# WHAT TO DO:
Repeat the lines of the data exactly and exclude any picture among them.

[Stored records]

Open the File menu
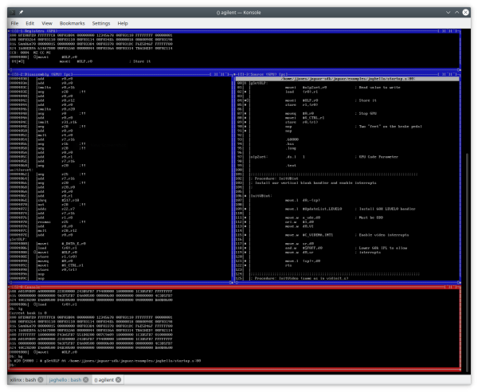478x392 pixels. pyautogui.click(x=14, y=24)
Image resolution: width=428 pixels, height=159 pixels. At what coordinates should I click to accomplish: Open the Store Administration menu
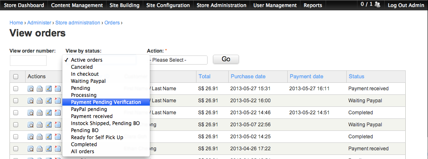pyautogui.click(x=221, y=5)
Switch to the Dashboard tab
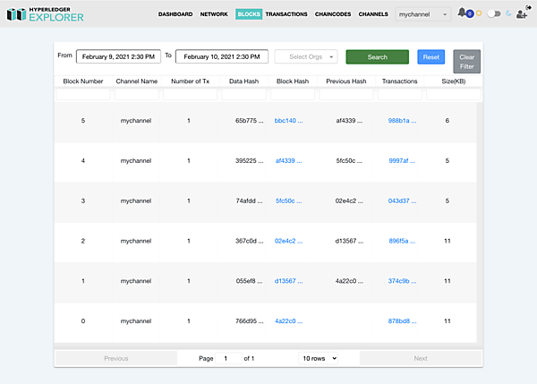The image size is (537, 384). (x=175, y=14)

# REPLY TO THE TASK:
Open the File menu
478x392 pixels. pyautogui.click(x=14, y=24)
Image resolution: width=428 pixels, height=159 pixels. At what coordinates should I click to accomplish: Open the Store Administration menu
pyautogui.click(x=221, y=5)
Switch to the Dashboard tab
The image size is (537, 384). (x=175, y=14)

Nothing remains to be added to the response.